▶ WORK TO BE COMPLETED: Starting at the line below holding "Open the help question mark icon" and stopping at the line holding "Given: Open Internet Explorer desktop icon", print every line exactly, both ends included, and leave the rest out.

+ + + +

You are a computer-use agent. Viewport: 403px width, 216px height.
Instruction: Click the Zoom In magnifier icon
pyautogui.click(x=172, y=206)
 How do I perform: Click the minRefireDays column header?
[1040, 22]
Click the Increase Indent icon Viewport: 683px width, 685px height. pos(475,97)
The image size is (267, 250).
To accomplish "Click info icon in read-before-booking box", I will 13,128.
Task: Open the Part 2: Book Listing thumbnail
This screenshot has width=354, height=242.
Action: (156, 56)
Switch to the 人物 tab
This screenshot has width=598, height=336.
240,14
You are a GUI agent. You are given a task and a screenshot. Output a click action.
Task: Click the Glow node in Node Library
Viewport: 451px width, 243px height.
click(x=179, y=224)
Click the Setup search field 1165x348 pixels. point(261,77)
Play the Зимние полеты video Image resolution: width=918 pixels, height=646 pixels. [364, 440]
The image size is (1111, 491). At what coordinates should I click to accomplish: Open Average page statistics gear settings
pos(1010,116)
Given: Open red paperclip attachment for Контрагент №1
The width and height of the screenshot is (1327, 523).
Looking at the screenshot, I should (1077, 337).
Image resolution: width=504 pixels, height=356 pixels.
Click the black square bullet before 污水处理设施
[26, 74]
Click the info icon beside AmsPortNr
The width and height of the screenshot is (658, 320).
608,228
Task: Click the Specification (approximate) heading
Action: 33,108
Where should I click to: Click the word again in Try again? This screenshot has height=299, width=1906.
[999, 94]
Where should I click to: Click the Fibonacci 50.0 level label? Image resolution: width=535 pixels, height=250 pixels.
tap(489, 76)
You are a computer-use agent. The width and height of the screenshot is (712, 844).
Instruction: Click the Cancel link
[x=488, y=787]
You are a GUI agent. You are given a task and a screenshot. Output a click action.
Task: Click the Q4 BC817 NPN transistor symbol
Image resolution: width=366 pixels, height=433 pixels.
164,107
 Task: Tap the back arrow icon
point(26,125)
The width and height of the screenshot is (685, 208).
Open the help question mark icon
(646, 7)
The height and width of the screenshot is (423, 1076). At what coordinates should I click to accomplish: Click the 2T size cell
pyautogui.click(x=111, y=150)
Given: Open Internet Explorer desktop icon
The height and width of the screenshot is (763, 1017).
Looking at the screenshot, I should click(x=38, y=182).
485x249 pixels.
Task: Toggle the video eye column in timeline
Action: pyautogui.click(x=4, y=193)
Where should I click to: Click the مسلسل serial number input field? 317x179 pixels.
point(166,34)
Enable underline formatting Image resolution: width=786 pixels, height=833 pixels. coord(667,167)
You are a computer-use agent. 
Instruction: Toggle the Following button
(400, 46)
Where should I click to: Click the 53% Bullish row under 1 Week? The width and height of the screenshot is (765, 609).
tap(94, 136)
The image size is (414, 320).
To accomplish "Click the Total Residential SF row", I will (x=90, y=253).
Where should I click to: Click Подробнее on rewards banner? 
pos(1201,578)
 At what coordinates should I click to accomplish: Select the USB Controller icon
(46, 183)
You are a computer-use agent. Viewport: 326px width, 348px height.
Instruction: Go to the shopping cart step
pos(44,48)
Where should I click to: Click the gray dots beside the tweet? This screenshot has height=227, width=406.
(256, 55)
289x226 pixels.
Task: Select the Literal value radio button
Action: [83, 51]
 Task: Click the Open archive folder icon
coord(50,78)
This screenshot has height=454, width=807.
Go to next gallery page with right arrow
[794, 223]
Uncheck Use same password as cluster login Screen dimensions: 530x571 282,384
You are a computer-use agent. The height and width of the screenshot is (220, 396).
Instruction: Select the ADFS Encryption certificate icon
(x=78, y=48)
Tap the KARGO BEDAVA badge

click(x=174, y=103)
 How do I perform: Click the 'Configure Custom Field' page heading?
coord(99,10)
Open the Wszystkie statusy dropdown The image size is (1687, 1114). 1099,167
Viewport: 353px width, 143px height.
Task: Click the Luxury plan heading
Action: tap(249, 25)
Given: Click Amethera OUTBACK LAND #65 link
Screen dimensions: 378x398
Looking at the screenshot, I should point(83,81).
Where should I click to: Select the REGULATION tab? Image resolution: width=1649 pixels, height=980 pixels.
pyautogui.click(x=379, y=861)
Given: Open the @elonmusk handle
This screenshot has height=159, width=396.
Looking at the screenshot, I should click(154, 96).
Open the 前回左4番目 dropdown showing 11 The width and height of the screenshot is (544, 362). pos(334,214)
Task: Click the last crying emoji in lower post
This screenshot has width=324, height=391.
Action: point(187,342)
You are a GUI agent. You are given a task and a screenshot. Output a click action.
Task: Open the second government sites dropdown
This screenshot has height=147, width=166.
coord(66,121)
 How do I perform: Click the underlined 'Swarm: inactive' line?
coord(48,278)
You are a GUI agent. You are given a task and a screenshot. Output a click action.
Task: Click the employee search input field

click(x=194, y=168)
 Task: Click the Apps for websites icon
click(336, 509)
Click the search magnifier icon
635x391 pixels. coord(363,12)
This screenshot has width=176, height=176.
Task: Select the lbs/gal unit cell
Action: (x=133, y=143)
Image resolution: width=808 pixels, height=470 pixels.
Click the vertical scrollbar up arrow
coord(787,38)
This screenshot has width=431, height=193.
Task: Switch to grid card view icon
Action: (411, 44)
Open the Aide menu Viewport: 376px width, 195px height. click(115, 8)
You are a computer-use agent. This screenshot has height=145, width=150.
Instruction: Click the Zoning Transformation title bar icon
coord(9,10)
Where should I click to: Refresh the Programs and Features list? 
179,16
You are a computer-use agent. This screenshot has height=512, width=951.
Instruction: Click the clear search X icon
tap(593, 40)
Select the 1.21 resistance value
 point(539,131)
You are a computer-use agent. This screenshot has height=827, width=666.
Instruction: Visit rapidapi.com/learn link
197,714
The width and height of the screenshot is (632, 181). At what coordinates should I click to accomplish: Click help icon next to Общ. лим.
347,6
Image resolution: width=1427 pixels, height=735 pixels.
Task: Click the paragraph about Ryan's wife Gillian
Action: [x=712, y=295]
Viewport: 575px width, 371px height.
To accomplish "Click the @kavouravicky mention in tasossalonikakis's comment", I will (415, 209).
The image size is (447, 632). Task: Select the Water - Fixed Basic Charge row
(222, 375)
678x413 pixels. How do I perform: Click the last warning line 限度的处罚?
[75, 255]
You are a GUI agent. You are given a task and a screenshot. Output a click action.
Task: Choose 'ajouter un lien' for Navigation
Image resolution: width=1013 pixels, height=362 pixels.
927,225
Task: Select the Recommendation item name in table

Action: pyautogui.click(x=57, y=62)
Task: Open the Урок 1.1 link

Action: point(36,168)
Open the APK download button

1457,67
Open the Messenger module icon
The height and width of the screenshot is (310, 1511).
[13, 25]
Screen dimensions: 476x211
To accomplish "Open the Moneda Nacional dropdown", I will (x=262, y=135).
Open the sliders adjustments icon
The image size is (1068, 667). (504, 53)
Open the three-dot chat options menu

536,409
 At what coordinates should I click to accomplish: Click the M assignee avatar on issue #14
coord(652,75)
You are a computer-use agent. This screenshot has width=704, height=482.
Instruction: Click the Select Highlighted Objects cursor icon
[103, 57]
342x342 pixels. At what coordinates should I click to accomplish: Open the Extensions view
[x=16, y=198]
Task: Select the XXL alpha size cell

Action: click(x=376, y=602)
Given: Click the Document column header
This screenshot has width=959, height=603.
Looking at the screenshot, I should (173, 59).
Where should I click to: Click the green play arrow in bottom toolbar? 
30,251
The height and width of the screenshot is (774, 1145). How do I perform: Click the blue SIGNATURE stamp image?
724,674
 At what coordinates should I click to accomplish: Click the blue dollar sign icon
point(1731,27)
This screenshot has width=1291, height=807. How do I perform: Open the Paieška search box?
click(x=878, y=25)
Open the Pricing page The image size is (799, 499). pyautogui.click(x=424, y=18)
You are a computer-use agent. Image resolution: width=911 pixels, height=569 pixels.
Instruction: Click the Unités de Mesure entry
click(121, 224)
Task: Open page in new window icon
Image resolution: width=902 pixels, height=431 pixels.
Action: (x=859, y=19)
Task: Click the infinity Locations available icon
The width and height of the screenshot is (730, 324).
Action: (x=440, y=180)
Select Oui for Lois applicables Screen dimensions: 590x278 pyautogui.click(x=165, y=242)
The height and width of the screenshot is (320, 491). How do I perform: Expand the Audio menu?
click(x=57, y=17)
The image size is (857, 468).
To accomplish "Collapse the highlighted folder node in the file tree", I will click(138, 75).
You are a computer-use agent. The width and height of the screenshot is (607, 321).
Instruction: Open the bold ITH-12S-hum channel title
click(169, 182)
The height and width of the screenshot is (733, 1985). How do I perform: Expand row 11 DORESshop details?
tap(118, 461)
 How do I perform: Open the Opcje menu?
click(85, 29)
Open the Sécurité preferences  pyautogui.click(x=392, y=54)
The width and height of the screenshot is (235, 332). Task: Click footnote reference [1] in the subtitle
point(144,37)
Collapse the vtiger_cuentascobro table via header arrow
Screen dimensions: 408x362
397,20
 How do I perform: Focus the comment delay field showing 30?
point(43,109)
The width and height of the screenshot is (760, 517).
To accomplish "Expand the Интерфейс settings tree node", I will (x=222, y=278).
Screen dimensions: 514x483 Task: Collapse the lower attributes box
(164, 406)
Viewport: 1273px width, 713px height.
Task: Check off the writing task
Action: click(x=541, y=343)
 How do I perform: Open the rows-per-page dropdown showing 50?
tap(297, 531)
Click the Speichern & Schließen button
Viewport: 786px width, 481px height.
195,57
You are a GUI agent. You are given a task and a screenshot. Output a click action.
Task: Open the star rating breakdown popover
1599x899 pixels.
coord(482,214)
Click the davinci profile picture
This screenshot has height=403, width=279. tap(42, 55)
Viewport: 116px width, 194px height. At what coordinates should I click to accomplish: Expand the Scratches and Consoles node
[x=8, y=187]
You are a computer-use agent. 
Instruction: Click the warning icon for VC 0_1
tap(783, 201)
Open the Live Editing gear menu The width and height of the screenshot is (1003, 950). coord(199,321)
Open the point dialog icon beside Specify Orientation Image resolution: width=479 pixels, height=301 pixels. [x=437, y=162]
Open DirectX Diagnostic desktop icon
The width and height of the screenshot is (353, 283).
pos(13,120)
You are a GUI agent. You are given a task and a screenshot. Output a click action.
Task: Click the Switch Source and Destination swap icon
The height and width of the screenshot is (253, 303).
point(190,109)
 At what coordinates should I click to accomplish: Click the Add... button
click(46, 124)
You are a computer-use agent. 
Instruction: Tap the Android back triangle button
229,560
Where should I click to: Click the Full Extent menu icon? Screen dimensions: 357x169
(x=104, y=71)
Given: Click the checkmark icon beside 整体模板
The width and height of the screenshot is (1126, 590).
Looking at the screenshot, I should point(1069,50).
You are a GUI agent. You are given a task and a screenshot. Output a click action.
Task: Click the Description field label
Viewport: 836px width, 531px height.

+ + + +

▶ SOLUTION FOR THIS EXERCISE:
Open the help question mark icon
(646, 7)
The height and width of the screenshot is (423, 1076). At what coordinates should I click to accomplish: Click the 2T size cell
pyautogui.click(x=111, y=150)
Given: Open Internet Explorer desktop icon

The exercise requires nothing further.